Kendati demikian, Muhammadiyah belum mengeluarkan fatwa secara khusus untuk permainan boneka capit ini. Namun, ia mengatakan modus dalam permainan ini mirip seperti dalam sumbangan dana sosial berhadiah yang ada di zaman Orde Baru.
"Secara khusus itu (fatwa) tidak persis sama. Tetapi yang mirip dengan persoalan ini ada yang beberapa fatwa yang lama sekali. Jadi semua transaksi yang ada unsur maysir-nya dinamakan apa pun tetap haram," tegasnya.
PWNU DIY
Pengurus Wilayah Nahdlatul Ulama (PWNU) Daerah Istimewa Yogyakarta (DIY) berpendapat bahwa permainan capit boneka itu mengandung unsur maysir yang haram.
Ketua Tanfidziyah PWNU DIY Ahmad Zuhdi Muhdlor mengatakan selain ada unsur perjudian, unsur eksploitasi juga terlihat pada permainan tersebut.
"Meski saya belum jelas sekali dengan permainan itu, sepintas saya melihat ada gambling di situ. Demikian juga ada eksploitasi, karena tanpa bersusah payah salah satu pihak akan mengeruk uang lawan mainnya," ungkap Ahmad melalui pesan singkat WhatsApp, Kamis (22/9/2022).
Ahmad juga menyebut jika ada unsur maysir, maka jelas permainan itu haram dimainkan. Namun Ia juga menambahkan, untuk membuktikannya perlu dilakukan kajian yang lebih mendalam.
"Ya tentu sangat perlu ada kajian lebih lanjut. Kami akan coba kumpulkan informasi lebuh lanjut," tambahnya.
Baca Pendapat Berbeda MUI DIY di halam berikutnya...
Pendapat Berbeda MUI DIY
Terkait hal itu, Majelis Ulama Indonesia Daerah Istimewa Yogyakarta (MUI DIY) memberi pandangan berbeda.

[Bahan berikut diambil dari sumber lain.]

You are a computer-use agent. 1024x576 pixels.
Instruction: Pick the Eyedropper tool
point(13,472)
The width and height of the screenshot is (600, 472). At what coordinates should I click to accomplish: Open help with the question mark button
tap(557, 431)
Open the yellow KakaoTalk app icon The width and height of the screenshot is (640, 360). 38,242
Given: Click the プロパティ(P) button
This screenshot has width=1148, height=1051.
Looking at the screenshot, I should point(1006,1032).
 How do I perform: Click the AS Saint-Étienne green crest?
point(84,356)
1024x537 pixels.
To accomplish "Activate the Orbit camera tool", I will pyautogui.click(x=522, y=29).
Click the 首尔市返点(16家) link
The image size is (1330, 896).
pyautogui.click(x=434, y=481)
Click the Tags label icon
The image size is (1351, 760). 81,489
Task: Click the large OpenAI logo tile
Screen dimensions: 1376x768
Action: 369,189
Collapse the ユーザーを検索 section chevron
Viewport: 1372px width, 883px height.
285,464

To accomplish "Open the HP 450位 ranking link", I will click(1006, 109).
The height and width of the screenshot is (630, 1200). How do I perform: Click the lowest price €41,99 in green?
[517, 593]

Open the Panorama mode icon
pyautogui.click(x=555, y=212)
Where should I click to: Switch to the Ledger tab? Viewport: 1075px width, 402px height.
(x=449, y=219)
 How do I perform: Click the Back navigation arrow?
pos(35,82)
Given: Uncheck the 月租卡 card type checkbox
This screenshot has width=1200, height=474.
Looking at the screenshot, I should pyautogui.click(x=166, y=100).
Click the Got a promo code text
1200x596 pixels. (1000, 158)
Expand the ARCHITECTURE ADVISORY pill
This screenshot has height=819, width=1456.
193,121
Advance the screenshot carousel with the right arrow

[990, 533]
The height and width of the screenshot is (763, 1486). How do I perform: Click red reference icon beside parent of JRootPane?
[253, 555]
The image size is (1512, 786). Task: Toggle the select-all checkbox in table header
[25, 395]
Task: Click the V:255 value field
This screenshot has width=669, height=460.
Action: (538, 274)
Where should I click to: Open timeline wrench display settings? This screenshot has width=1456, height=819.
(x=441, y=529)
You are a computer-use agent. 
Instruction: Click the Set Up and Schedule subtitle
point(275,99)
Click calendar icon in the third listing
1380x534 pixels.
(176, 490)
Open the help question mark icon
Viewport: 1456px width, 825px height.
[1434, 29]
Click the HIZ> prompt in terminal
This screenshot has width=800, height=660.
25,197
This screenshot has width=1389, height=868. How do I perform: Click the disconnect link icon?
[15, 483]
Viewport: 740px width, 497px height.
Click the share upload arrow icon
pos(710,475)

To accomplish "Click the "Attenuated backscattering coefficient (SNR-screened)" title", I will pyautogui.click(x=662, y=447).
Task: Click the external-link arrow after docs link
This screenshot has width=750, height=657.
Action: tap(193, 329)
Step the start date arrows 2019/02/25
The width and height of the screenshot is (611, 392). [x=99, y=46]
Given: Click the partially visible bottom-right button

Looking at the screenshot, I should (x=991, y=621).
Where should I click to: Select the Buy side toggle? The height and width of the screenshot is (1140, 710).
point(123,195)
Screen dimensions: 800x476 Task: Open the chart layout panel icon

"Ya jadi, kalau yang menghukumi itu sebagai sesuatu judi, ya haram. Kalau kita menghukumi itu sebagai sesuatu permainan ya tidak haram," ungkap Komisi Kajian dan Fatwa MUI DIY, Prof Dr KH Makhrus Munajat, saat berbincang dengan detikJateng, Kamis (22/9/2022).
Lebih lanjut Makhrus menjelaskan konsumen membayar untuk menikmati permainan capit boneka menjadikannya sebuah kompensasi permainan modern.
"Kalau orang menafsirkan sebagai suatu perjudian ya haram. Kalau seseorang menafsirkan itu sebagai suatu permainan dan kompensasi permainan modern harus ada biaya, itu ya memang logisnya seperti itu ada kompensasi. Berarti ya itu bukan sesuatu yang diharamkan karena itu ada cost and effect ya. Kita bayar kita menikmati permainan itu," urainya.
Makhrus juga menyamakan permainan capit boneka dengan permainan uji ketangkasan di mal-mal. Kegiatan itu hanya dianggap hiburan.
"Sebenarnya bukan hanya catut bola (capit boneka) saja, semua uji ketangkasan di mal itu ya ada muatan itu. Karena memang itu namanya adu ketangkasan kemudian mengikat daya tarik anak-anak, kemudian itu dianggap suatu hiburan. Ya itu bukan perjudian itu," ungkapnya.